### DIRECTIONS
Below this line is a listing that includes pictures. Copy exactly, and only, the lines from the one containing "Collapse the Microsoft tree node" through the one containing "This screenshot has height=1061, width=1122."; the pictures do not go in the copy.

### MATERIALS PROVIDED
+ + + +
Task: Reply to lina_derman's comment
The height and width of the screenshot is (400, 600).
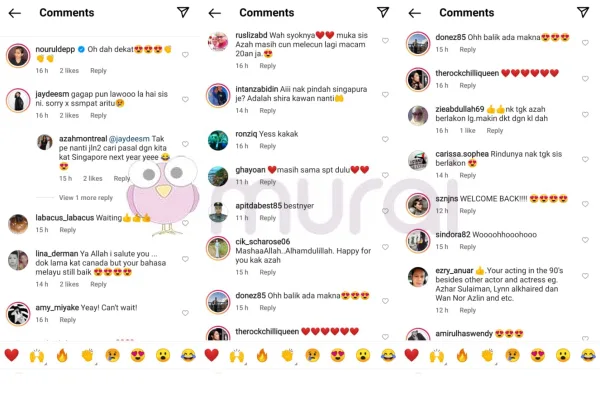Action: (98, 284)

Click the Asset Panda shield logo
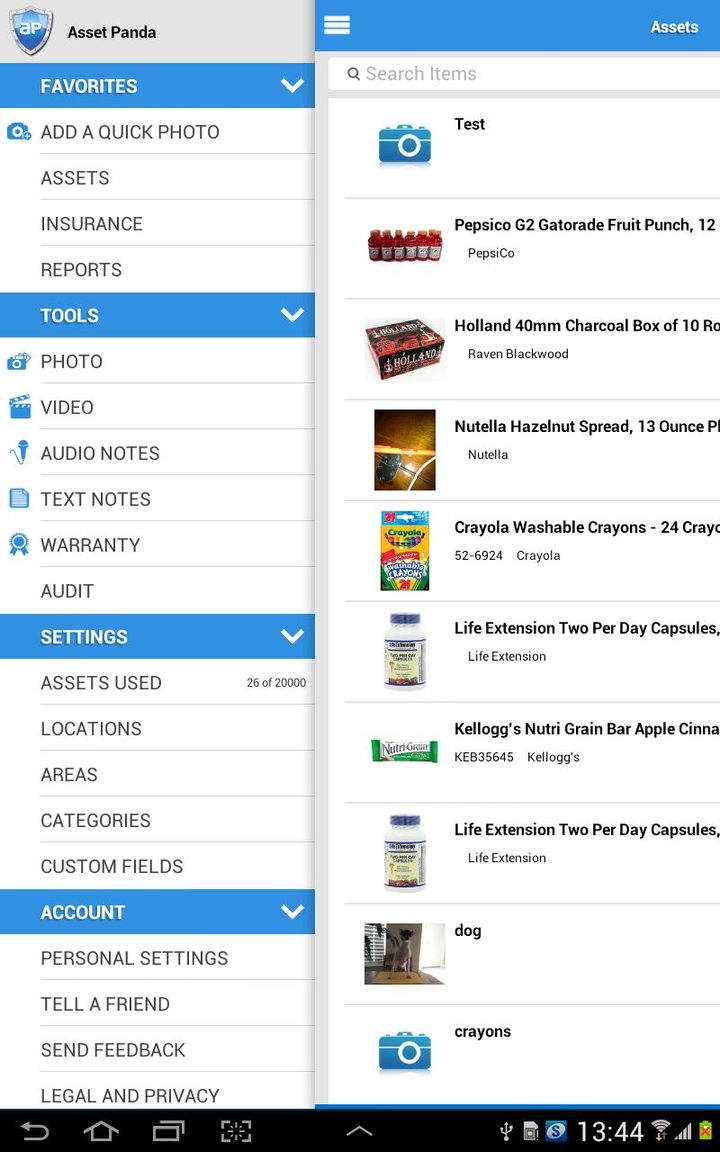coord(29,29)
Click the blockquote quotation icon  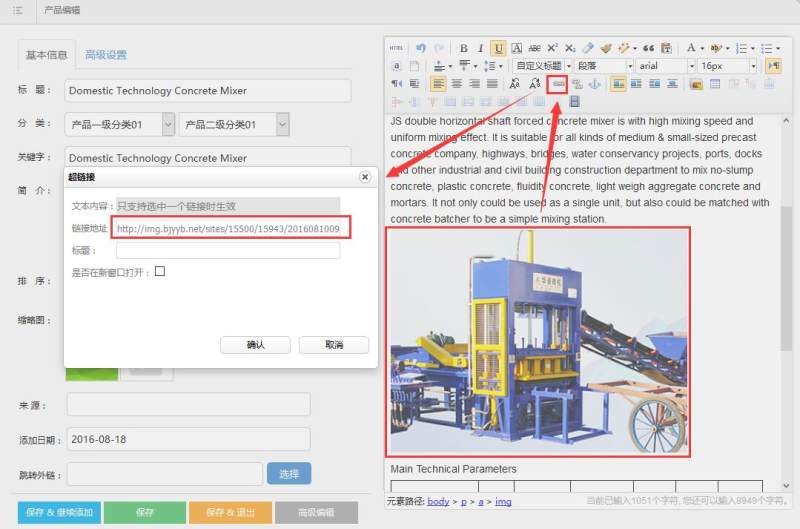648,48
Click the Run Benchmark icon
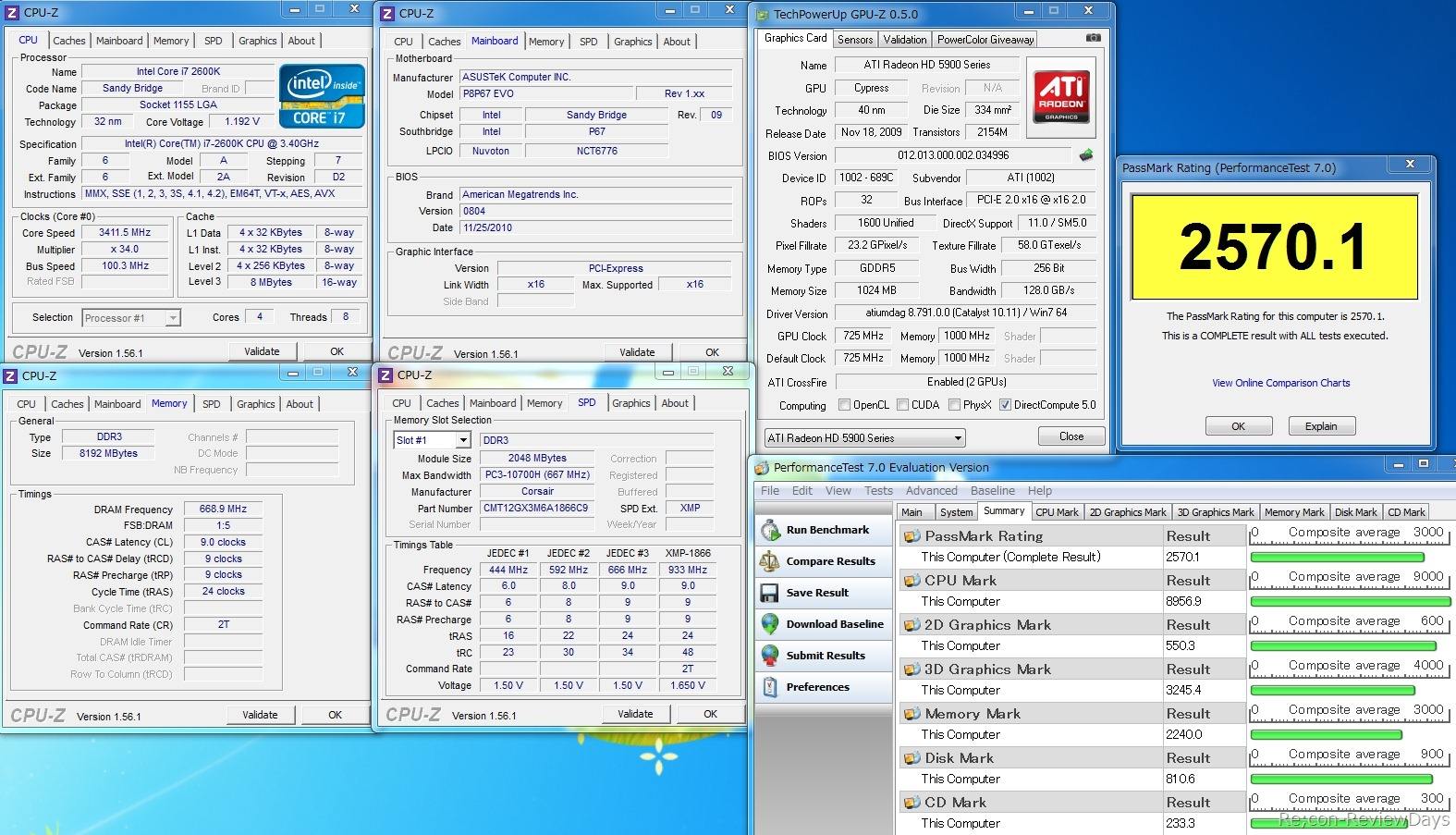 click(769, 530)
+ + + +
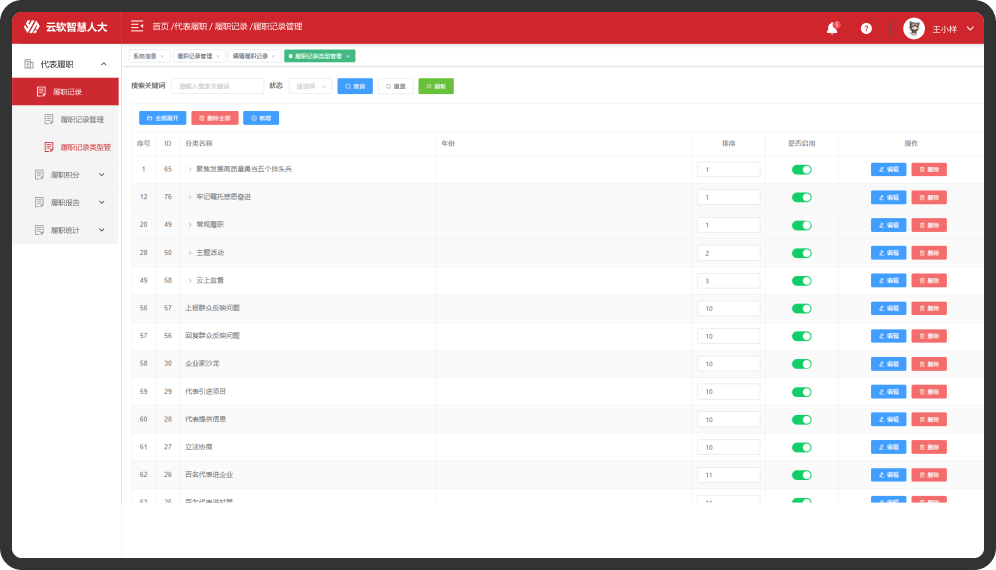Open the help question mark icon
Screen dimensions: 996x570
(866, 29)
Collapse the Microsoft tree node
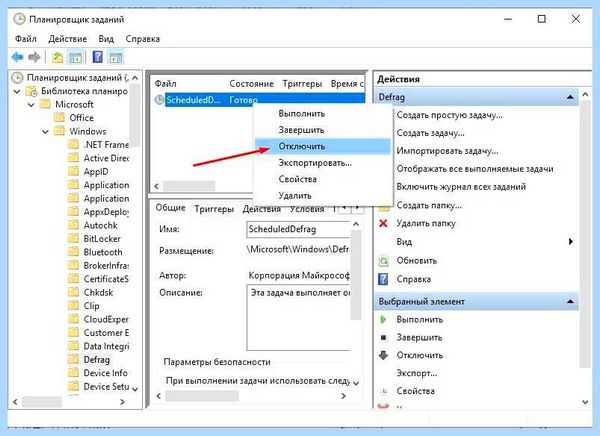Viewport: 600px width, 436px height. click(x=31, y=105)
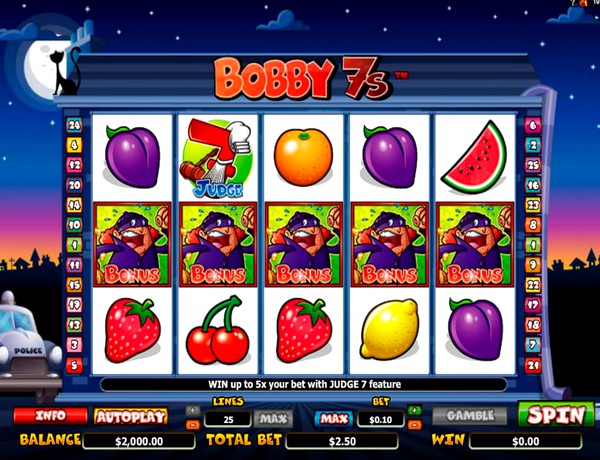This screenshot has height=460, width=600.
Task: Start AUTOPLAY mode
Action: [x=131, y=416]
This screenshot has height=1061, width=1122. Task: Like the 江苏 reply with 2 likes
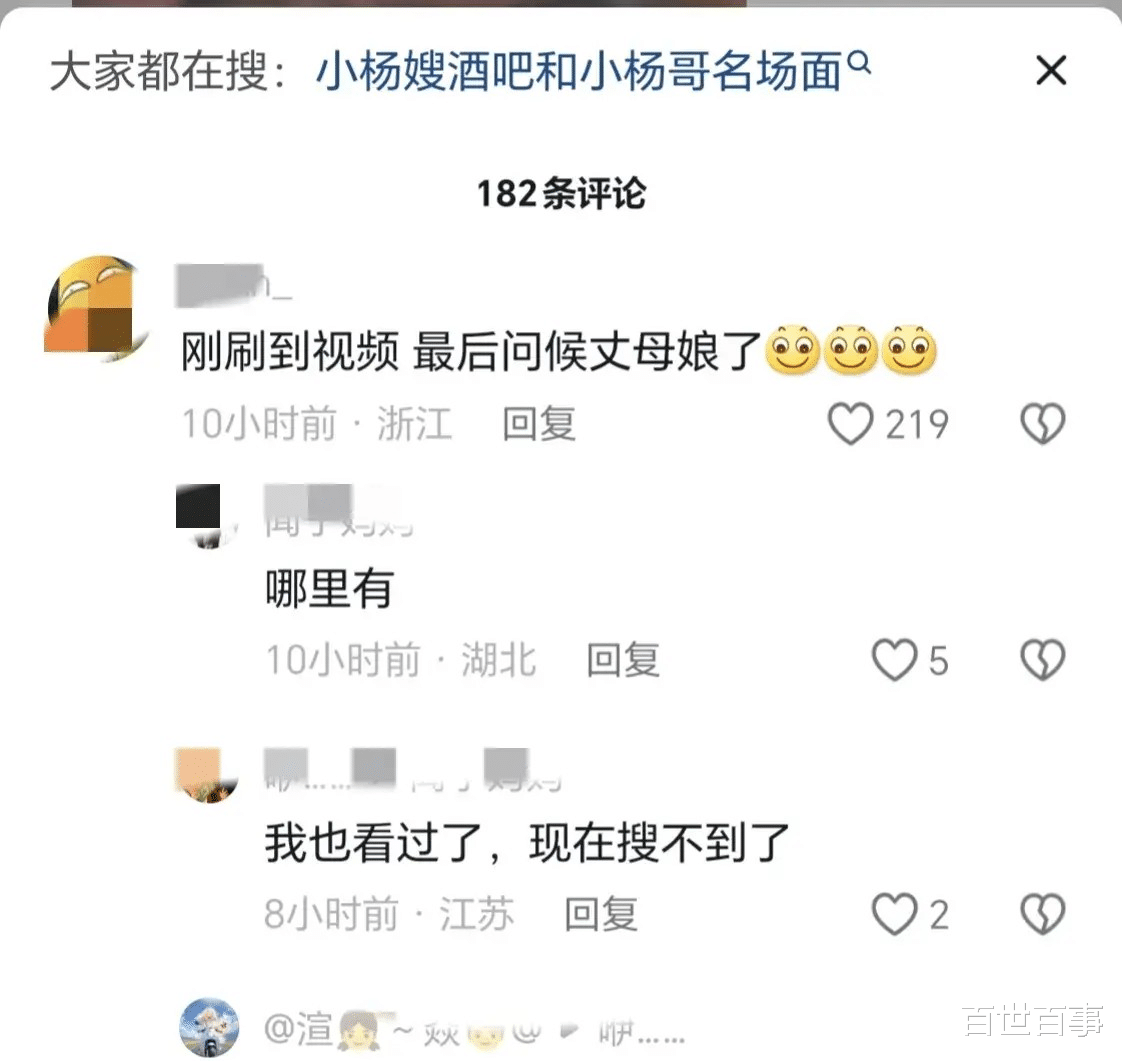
+ + + +
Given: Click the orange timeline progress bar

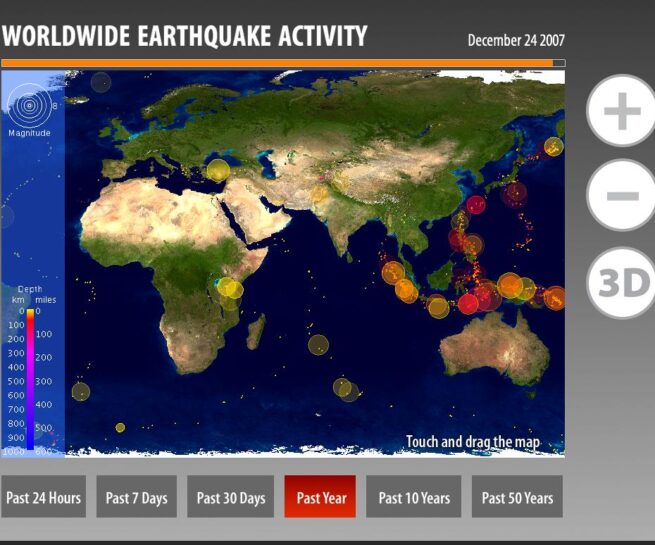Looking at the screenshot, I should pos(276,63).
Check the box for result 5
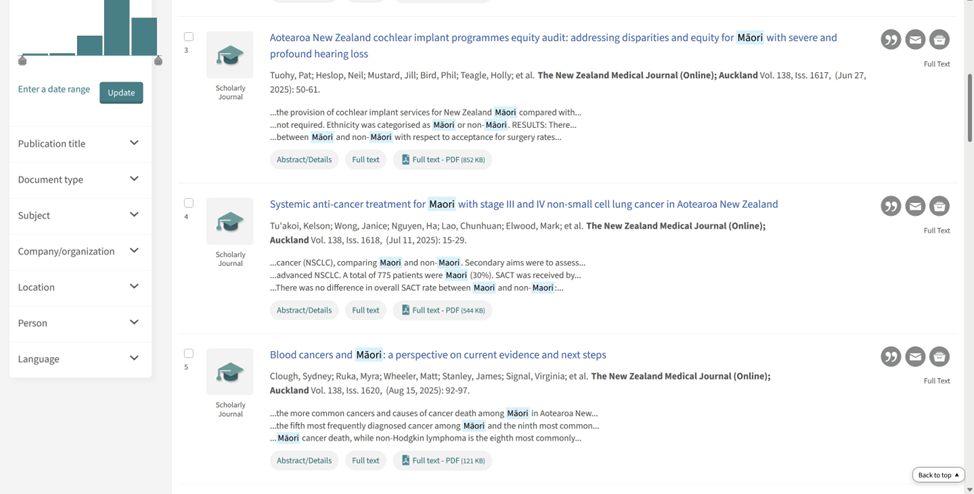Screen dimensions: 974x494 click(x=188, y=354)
+ + + +
### RESULT
Collapse the Microsoft tree node
Viewport: 600px width, 436px height. click(x=31, y=105)
This screenshot has height=460, width=600.
Task: Start AUTOPLAY mode
Action: [x=131, y=416]
This screenshot has height=1061, width=1122. Task: Like the 江苏 reply with 2 likes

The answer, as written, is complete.